Comment les phoques aident à protéger les océans (pôles)

Elephant de mer équipé d’un capteur

Elephant de mer équipé d’un capteur

2 Juin 2015. Inconsciemment ( !!!), de nombreux phoques (Ndlr Sibylline : phocidés serait plus juste, les éléphants de mer étant également inclus dans l’étude) ont aidé les scientifiques à récolter ces dernières années des données sur les coins les plus reculés des océans de la planète, faisant avancer la recherche sur le réchauffement climatique ou les prévisions météorologiques. Le projet a impliqué plus de 1.000 phoques depuis son lancement en 2004. Chaque individu était équipé d’un simple capteur installé sur son front de façon indolore, évidemment sans opération chirurgicale, et qui tombe de lui-même à la mue du mammifère (entre janvier et mars de chaque année). Ainsi les animaux n’ont-ils pas été incommodés très longtemps. L’utilité de ces capteurs avait déjà été testée sur une centaine d’animaux marins, dont des tortues, des baleines ou des requins, avant que les phoques aient été choisis.

Un projet d’envergure

Afin de publier les données collectées jusqu’ici, un portail internet a été ouvert lundi 1er juin 2015 par les scientifiques internationaux à l’origine du projet baptisé « Marine Mammals Exploring the Oceans Pole-to-Pole » (« Les mammifères marins explorent les océans d’un pôle à l’autre »). Ce projet implique un consortium international de onze pays : l’Afrique du Sud, l’Allemagne, l’Australie, le Brésil, le Canada, la Chine, les Etats-Unis, la France, le Groenland, la Norvège, et le Royaume-Uni. « Les phoques nous fournissent des données sur des endroits sur lesquels nous avions zéro information jusqu’ici. C’est unique« , a déclaré à l’AFP Mike Fedak, responsable du service de recherche sur les animaux marins à l’université de St Andrews, en Ecosse, qui a développé les capteurs. « Les données peuvent être utilisées de multiples manières, comme mesurer les mouvements des glaciers« , a-t-il ajouté.

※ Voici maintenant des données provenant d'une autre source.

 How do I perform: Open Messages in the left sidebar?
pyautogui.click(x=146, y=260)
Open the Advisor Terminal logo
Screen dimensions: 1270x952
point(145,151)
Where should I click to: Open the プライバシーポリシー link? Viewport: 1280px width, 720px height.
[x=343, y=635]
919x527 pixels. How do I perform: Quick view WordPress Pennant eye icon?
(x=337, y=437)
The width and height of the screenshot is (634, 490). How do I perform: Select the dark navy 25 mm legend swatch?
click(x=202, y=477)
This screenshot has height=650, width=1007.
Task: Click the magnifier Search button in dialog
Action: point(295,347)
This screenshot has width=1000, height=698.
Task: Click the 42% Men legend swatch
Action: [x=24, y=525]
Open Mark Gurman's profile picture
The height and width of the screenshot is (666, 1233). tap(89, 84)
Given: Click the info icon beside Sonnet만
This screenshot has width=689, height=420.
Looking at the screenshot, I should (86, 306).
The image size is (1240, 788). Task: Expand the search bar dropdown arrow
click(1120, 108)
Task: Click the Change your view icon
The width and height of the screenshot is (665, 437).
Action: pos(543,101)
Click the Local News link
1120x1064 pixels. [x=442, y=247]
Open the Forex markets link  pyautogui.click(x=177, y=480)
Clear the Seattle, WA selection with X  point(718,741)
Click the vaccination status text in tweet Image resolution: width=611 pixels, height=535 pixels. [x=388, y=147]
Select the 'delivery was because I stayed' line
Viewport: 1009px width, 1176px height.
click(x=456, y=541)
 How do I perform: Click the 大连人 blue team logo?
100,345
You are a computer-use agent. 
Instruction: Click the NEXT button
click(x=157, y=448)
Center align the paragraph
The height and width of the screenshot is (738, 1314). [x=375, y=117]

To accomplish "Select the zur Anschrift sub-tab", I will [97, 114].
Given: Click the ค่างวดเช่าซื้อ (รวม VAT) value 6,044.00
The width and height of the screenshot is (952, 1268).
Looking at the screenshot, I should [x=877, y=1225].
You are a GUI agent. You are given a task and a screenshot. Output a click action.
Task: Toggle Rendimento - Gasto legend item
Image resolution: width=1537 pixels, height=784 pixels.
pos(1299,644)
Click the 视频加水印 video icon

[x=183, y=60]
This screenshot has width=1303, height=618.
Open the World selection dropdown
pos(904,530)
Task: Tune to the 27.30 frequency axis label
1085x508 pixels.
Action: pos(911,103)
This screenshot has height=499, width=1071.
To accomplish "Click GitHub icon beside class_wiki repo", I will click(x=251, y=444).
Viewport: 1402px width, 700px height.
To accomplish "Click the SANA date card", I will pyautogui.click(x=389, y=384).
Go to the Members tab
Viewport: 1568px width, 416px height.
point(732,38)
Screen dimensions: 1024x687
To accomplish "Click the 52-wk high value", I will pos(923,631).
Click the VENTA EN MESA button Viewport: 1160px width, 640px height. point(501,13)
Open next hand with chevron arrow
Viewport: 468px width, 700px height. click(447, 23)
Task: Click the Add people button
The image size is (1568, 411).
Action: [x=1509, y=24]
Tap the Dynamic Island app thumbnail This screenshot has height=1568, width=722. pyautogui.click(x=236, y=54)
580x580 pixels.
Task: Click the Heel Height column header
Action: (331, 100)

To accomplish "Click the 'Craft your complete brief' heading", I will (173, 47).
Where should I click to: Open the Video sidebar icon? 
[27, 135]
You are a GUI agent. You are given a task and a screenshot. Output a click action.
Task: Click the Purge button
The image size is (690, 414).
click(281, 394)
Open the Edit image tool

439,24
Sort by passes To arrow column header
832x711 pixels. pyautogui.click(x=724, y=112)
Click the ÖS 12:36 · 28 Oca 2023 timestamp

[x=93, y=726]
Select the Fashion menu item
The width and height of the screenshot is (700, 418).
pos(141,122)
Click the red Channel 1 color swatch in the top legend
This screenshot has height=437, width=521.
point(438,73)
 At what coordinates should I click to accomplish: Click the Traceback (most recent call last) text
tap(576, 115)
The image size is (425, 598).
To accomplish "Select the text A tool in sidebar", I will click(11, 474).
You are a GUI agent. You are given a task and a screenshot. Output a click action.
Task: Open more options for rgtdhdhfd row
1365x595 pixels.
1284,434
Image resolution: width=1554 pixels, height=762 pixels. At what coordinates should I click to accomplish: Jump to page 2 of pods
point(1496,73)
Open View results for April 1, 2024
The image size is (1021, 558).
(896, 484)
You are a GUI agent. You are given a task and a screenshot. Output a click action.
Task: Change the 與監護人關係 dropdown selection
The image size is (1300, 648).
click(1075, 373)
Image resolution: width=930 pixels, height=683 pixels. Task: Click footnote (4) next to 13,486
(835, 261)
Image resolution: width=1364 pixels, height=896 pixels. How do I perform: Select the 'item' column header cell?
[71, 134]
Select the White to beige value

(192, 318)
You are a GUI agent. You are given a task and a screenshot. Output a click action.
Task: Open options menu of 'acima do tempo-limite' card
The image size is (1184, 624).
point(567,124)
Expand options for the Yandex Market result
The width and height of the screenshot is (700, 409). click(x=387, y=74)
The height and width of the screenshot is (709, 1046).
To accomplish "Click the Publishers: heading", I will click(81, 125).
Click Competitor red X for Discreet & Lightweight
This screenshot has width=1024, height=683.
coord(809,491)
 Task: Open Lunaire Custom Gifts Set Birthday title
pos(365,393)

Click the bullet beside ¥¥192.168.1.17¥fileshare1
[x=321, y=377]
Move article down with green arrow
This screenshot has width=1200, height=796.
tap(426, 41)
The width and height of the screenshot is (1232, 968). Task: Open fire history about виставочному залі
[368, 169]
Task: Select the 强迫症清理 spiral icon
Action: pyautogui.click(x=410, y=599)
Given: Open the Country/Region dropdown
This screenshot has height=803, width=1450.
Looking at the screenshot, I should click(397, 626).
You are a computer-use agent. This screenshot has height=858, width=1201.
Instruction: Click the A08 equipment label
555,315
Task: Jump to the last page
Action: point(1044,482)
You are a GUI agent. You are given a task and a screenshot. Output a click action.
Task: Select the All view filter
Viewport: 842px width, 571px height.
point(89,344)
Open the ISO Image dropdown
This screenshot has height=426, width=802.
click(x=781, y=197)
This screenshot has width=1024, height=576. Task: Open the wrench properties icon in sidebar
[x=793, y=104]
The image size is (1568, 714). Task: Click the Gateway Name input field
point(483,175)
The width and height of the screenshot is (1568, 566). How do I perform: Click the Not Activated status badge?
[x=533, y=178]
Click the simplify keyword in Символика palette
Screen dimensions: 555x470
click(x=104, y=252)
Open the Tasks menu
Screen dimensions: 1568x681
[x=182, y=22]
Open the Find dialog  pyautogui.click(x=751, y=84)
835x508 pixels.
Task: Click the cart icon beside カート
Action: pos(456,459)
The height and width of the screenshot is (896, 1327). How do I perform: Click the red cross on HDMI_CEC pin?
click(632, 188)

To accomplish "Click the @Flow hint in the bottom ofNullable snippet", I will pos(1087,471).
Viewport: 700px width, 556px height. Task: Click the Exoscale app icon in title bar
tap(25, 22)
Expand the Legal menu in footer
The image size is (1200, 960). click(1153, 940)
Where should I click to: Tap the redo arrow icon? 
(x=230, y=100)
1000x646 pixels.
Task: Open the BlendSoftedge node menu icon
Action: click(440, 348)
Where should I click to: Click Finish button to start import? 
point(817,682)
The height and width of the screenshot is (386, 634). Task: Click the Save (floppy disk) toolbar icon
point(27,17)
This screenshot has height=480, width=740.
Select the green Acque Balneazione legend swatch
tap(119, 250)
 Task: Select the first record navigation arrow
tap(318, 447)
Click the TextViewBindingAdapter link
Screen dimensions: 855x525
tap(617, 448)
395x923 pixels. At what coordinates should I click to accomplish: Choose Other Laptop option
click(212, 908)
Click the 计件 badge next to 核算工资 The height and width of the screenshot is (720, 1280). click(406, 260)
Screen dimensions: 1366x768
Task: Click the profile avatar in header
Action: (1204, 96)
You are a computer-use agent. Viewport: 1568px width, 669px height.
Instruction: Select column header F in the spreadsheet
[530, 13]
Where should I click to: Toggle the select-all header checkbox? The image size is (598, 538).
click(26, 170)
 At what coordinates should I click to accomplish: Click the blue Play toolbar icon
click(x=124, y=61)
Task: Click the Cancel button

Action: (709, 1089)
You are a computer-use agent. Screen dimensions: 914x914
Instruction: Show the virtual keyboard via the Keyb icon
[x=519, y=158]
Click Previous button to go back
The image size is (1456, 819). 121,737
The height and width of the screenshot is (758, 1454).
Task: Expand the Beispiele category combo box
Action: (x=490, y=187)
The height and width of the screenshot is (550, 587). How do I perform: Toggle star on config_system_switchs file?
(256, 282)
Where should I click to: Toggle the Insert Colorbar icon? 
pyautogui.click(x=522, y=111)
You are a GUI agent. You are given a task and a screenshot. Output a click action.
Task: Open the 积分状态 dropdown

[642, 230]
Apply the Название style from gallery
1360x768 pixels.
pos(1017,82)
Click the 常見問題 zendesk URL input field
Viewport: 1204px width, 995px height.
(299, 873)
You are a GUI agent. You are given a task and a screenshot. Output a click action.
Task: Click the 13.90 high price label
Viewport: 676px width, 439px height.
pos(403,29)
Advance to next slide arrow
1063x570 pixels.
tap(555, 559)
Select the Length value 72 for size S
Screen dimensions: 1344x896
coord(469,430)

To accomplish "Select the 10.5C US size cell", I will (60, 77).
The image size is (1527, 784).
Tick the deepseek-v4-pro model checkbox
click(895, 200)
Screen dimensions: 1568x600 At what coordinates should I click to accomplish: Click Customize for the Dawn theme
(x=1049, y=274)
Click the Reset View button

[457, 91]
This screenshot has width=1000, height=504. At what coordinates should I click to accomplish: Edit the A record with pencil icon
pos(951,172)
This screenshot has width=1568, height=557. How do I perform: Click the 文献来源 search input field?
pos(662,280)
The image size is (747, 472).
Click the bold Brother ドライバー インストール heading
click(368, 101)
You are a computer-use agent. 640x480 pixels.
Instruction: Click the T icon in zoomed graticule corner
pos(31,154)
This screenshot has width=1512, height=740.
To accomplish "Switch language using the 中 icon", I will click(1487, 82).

Les océans sous surveillance

Concrètement, les capteurs utilisés fonctionnent sur batterie. Ils sont prévus pour fonctionner pendant quelques mois et permettent de collecter des données sur la salinité et la température des océans qui sont transmises ensuite aux scientifiques par satellite. D’autres capteurs en cours de développement pourront mesurer le niveau d’oxygène dans l’eau ainsi que sa teneur en chlorophylle, ce qui permettra de déduire les niveaux de dioxyde de carbone et d’étudier le phénomène d’acidification des océans.

Depuis le démarrage du projet, plus de 400.000 profils environnementaux ont été dressés, chacun d’entre eux basé sur la plongée d’un phoque et dont certains peuvent aller jusqu’à 2.100 mètres de profondeur. « Les informations qui nous sont envoyées nous donnent des détails sur l’environnement immédiat du phoque. C’est comme s’ils tweetaient« , a expliqué Lars Boehme, un enseignant à St Andrews, cité dans le communiqué de l’université.